Texas Attorney General Sues to Stop Living.com Data Sale

In a pre-emptive move aimed at ensuring that defunct online home furnishings retailer Living.com Inc. doesn't try to sell all its customer data as part of bankruptcy proceedings, the Texas Attorney General's Office last week filed both a lawsuit against the company and a proposed settlement that sets restrictions on such a sale.

Under the settlement agreement announced last week by Texas Attorney General John Cornyn, all of the personal financial data that Living.com collected - such as credit-card, bank account and Social Security numbers - would be destroyed under the supervision of the Austin, Texas-based company's court-appointed bankruptcy trustee.

The trustee could then sell or transfer the customer list, but only after notifying all of Living.com's customers of the proposed sale and giving them the chance to have their remaining information deleted from the list. The settlement still has to be approved by the judge overseeing the case in U.S. Bankruptcy Court in Austin.

Texas officials said the lawsuit and the settlement deal weren't filed in response to any proposal by the retailer, which shut down and filed for bankruptcy protection in August.

But Hal Morris, an assistant attorney general in Texas, said Cornyn's office has followed the bankruptcy case closely since Living.com went out of business.

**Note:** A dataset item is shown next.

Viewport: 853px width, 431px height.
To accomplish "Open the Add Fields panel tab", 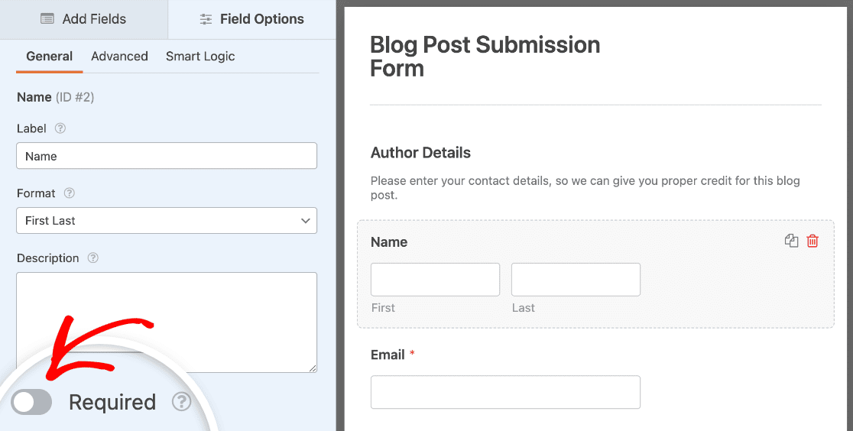I will click(x=84, y=19).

Cornyn's office wanted to head off any possible sale that wouldn't conform to the company's privacy policy, which promised that customer data wouldn't be shared or sold without their consent, he said.

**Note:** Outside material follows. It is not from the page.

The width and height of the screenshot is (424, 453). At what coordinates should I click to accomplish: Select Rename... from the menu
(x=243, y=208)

The attorney general contacted Living.com's lawyers right after the bankruptcy filing. "This is an important issue," Morris said, noting that Cornyn has also been involved in efforts to block the sale of customer data by defunct online toy store Toysmart.com Inc. in Waltham, Mass.

Living.com retained the right to share data "with trustworthy third parties," but its policy said customers could opt out of having their information shared. Company officials couldn't be reached for comment at press time.

Stephen Keating, executive director of the Privacy Foundation, a privacy organization in Denver, said such enforcement actions are good for online shoppers. In the Living.com case, Keating said, consumers "were put first [so] that their data won't be used without their permission."